Problem details: This exercise asks for the records to be retyped exactly as they read.

Saved entries
*** Begin section ***

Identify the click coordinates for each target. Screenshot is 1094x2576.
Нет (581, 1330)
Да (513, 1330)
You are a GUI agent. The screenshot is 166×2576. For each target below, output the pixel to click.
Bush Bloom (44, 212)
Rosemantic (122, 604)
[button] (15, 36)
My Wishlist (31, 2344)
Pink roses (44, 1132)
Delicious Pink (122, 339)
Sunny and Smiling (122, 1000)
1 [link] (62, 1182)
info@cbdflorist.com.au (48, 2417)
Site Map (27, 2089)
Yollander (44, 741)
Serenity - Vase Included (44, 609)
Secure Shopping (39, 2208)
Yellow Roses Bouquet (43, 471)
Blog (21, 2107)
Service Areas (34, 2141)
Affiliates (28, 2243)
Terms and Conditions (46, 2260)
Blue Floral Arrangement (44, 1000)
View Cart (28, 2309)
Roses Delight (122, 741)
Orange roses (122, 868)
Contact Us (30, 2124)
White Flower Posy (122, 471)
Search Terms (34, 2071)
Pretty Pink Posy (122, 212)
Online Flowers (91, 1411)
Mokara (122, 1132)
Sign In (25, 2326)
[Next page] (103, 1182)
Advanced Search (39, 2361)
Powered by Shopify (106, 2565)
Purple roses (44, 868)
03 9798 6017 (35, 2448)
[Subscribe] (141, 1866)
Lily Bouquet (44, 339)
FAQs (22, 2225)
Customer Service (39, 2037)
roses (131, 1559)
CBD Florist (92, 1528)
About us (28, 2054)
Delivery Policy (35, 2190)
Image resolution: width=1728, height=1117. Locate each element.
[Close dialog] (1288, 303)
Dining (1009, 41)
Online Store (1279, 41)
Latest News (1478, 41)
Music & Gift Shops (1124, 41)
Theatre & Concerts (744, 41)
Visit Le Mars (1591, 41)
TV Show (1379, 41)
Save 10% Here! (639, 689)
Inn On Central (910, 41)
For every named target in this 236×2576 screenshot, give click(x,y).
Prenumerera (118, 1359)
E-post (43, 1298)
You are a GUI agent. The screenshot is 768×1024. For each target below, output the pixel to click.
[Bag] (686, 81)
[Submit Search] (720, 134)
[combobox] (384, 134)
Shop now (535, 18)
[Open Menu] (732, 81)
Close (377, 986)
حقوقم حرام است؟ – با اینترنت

*** End section ***

Finished task:
Identify the click coordinates for each target. Screenshot is 1094x2576.
Нет (581, 1330)
Да (513, 1330)
You are a GUI agent. The screenshot is 166×2576. For each target below, output the pixel to click.
Bush Bloom (44, 212)
Rosemantic (122, 604)
[button] (15, 36)
My Wishlist (31, 2344)
Pink roses (44, 1132)
Delicious Pink (122, 339)
Sunny and Smiling (122, 1000)
1 [link] (62, 1182)
info@cbdflorist.com.au (48, 2417)
Site Map (27, 2089)
Yollander (44, 741)
Serenity - Vase Included (44, 609)
Secure Shopping (39, 2208)
Yellow Roses Bouquet (43, 471)
Blog (21, 2107)
Service Areas (34, 2141)
Affiliates (28, 2243)
Terms and Conditions (46, 2260)
Blue Floral Arrangement (44, 1000)
View Cart (28, 2309)
Roses Delight (122, 741)
Orange roses (122, 868)
Contact Us (30, 2124)
White Flower Posy (122, 471)
Search Terms (34, 2071)
Pretty Pink Posy (122, 212)
Online Flowers (91, 1411)
Mokara (122, 1132)
Sign In (25, 2326)
[Next page] (103, 1182)
Advanced Search (39, 2361)
Powered by Shopify (106, 2565)
Purple roses (44, 868)
03 9798 6017 (35, 2448)
[Subscribe] (141, 1866)
Lily Bouquet (44, 339)
FAQs (22, 2225)
Customer Service (39, 2037)
roses (131, 1559)
CBD Florist (92, 1528)
About us (28, 2054)
Delivery Policy (35, 2190)
Image resolution: width=1728, height=1117. Locate each element.
[Close dialog] (1288, 303)
Dining (1009, 41)
Online Store (1279, 41)
Latest News (1478, 41)
Music & Gift Shops (1124, 41)
Theatre & Concerts (744, 41)
Visit Le Mars (1591, 41)
TV Show (1379, 41)
Save 10% Here! (639, 689)
Inn On Central (910, 41)
For every named target in this 236×2576 screenshot, give click(x,y).
Prenumerera (118, 1359)
E-post (43, 1298)
You are a GUI agent. The screenshot is 768×1024. For each target below, output the pixel to click.
[Bag] (686, 81)
[Submit Search] (720, 134)
[combobox] (384, 134)
Shop now (535, 18)
[Open Menu] (732, 81)
Close (377, 986)
حقوقم حرام است؟ – با اینترنت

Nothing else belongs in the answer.